What the task asks:
Reproduce verbatim the stretch of the JAX exercise from "y_label_batch = 3*x_batch**3" through "plt.legend()".

::: Text passage :::

The goal of this task is to gain a basic familiarity with JAX's function transforms (`vmap`, `jit`, `grad`).

We will carry out polynominal regression, using the following data:

In [None]:
key = jax.random.key(0)
x_batch = jnp.linspace(-1, 1, 100).reshape((100,1))
y_label_batch = 3*x_batch**3 - x_batch**2 - 3*x_batch + 2 + 0.2*jax.random.normal(key, (100,1))

plt.scatter(x_batch, y_label_batch, label="training data")
plt.legend()
plt.xlabel("x"); plt.ylabel("y")
plt.show()

> Task: define a `forward(theta, x)` function, which predicts `y` given a single `x` value and some learnable parameters, `theta`.

> Task: use `jax.vmap` to transform `forward` to a function which predicts a batch of `y` values given a batch of `x` values. Test that it works using `x_batch` above.

Hint: you can assume that the function is a third order polynominal, and learn its coefficients.

In [None]:
def forward(theta, x):
    "Returns model prediction, for a single example input"
    # TODO: write some code
    
    return y

# TODO: write some code


> Task: next, define a `loss(theta, x_batch, y_label_batch)` function which computes the mean-squared error of the model.

> Task: use `jax.grad` to transform `loss` into a function which computes the gradient of `loss` with respect to the model parameters, `theta`. Test that it outputs an array the same shape as `theta`.

In [None]:
def loss(theta, x_batch, y_label_batch):
    "Computes mean squared error between model prediction and training data"
    # TODO: write some code
    
    return loss

# TODO: write some code


> Task: define an `step(lrate, theta, x_batch, y_label_batch)` function which carries out a single gradient descent step on `theta`, using the `grad` function you created above. It should return the updated `theta`.

::: Dataset extract :::

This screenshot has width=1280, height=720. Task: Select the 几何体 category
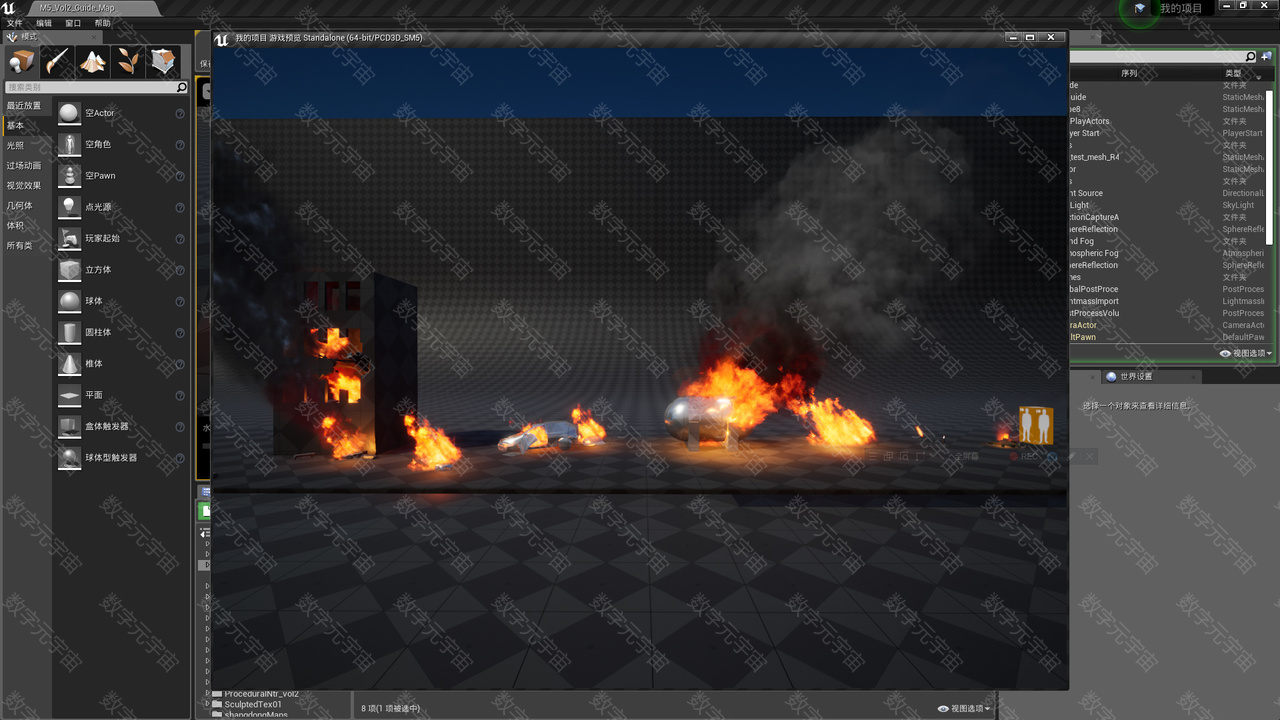point(20,206)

:::

Completed exercise:
y_label_batch = 3*x_batch**3 - x_batch**2 - 3*x_batch + 2 + 0.2*jax.random.normal(key, (100,1))

plt.scatter(x_batch, y_label_batch, label="training data")
plt.legend()